Seeing as Juno Falls are reviewed elsewhere on this site I'd like to talk for a while about second support band Mongoose. They cheekily dedicate one of their new songs 'Coming of Age' to the Sneakies - but it's something they've obviously done a bit of themselves since returning from a brief tour of New Zealand and Australia last year. A band I would consider to be one of Cork's best kept secrets, it's hard to know where to begin with them - a feeling no doubt shared by the soundman - as Mongoose are a seven-headed rebuke to the theory of 'less is more'.

At this stage veterans of the Cork gigging scene, they are rapidly becoming in need of bigger stages to hold their talent - in more ways than one. Tonight they are without the services of their powerhouse drummer, yet there are still six instruments on stage all baiting you with hooks and vying for attention. It's easy to think what the hell do they need all those band members for until you start to look at what each one brings to the table. The chiming melodies between guitar and mandolin meld perfectly with the woozy fiddle lines provided by Trish and Ciara, flowing together over an ultra tight rhythm section of bass and djembe.

Add in Graham McCarthy's vocals, which have a yearning to them that jerks your head up from your beer, and you have a cocktail that can both tug on the heartstrings and whack a powerful punch - often in the same song. They're a hard band to buttonhole, but perhaps alt.country with a trad twist or nu-folk could be used as tags. Either way it's a sound that suggests Whelan's could become something of a spiritual home for them, if they ever actually make it up to the Big Smoke for a gig! With a classy EP under their belts and another stint in the recording studio due soon, hopefully it will be sooner rather then later.

Their methods are perfectly encapsulated in older songs like 'Summer Still On', and distilled further in newbies such as 'Opaline'. Hooks kick in, go off in a different directions, seemingly get lost on a tangent before bringing you back to the original familiar hook again. This is clever stuff, at times perhaps a little toooo clever, and occasionally their songs can be a little overlong and try and fit too many ideas in. Then again, it's not often you can criticise a band for trying to fit too many good ideas into their tunes.

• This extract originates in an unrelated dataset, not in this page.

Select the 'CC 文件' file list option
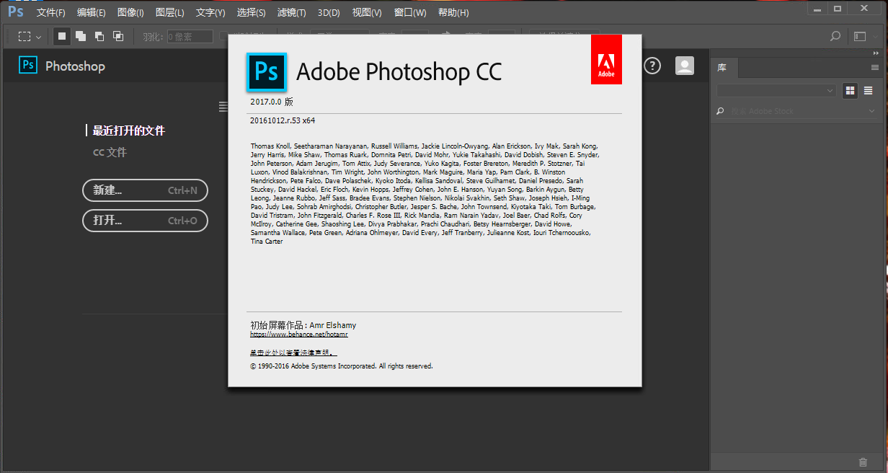The image size is (888, 473). pos(110,153)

There are also times when you wish they'd, if excuse my Irish, grab you by the b*lls a bit more. With songs this good there's no need for the in-between song banter to be so self-deprecating. Just for once it would be great to see them strut onstage and declare "We are the seven-headed beast that is Mongoose, and we are here to fiddle you pink, djembe beat you stupid and urinate on you with our chiming mandolin lines". Or something like that.

Juno Falls have no problems with confidence, which could have something to with having recorded one of the best Irish singles of the year in the shape of 'This Song is Your Own', while follow up 'Kiss Me' is already getting played on national daytime radio. Tonight the former song in particular is delivered with an extra wallop of live energy, pounding drums adding extra momentum to its already cool swagger.

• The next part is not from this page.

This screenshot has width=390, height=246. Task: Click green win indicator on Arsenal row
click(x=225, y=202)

The band's vocals and melody lines often call to mind Turin Brakes, plenty of breathy loveliness backed up with twelve string acoustic guitar and complemented by a Fender Rhodes keyboard that, and sorry for sounding like an anorak here, comes with rotating speakers and looks sh*t-hot cool. Some of their songs have a vibe that call to mind the kind of affable American rock sound played by the likes of Goo Goo Dolls, or indeed Travis when they still used to be considered cool, while the singer is also prone to the odd Jeff Buckleyism (but shure then, who isn't these days?). Elsewhere, their more inventive moments at times remind you of Gomez (and that's enough references for one paragraph).

Again, to paraphrase Tenacious D, they rock you gently and - er - ball you discreetly rather than pummel you into submission. "Every now and again we do like to rock out", the stool-perched singer confides at one point. Well then do more of it, I say!